The “observation” designation can have severe ramifications for beneficiaries. Many will face no coverage for post-hospital nursing home care, which requires a prior “inpatient” hospitalization of at least three days. Time spent in observation status does not count towards the required inpatient stay, even though observation stays can last several days and the care can be indistinguishable from inpatient care.
The Center for Medicare Advocacy, Justice in Aging, and Wilson Sonsini Goodrich & Rosati represent a class of Medicare beneficiaries who were not permitted to appeal the issue of whether their hospitalizations should be covered as inpatient services or outpatient observation services. Many class members had to pay thousands of dollars for medically necessary nursing home care, or forgo that care altogether, because they were labeled as “observation status” and not permitted to appeal for inpatient coverage. In 2020, a federal court held that as a matter of due process, Medicare must provide appeal procedures for such patients. The ruling was affirmed in January 2022.

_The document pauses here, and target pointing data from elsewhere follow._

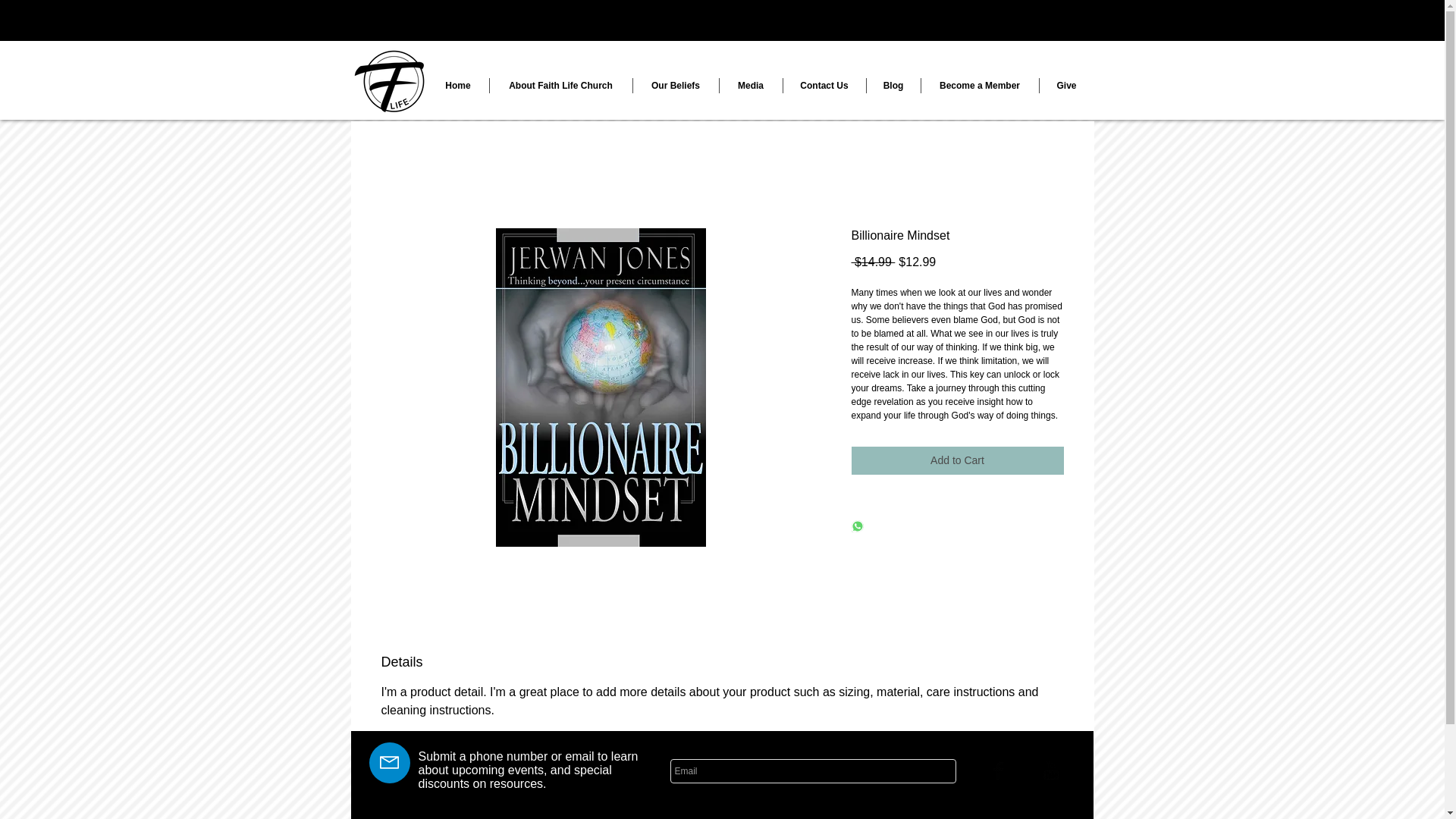
Give (1066, 85)
Media (750, 85)
About Faith Life Church (560, 85)
Become a Member (979, 85)
Our Beliefs (674, 85)
Contact Us (823, 85)
Blog (893, 85)
Add to Cart (956, 460)
Home (458, 85)
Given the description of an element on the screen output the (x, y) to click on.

As of July 26, 2022, the Medicare website contains general information about the court decision and who will be eligible to appeal. It explains that the court-ordered appeal process is still under development and not currently available. It also states that appeals can be filed once the process is set up, and more information will be posted on Medicare.gov when it is available. Class counsel is continuing to advocate for implementation as soon as possible.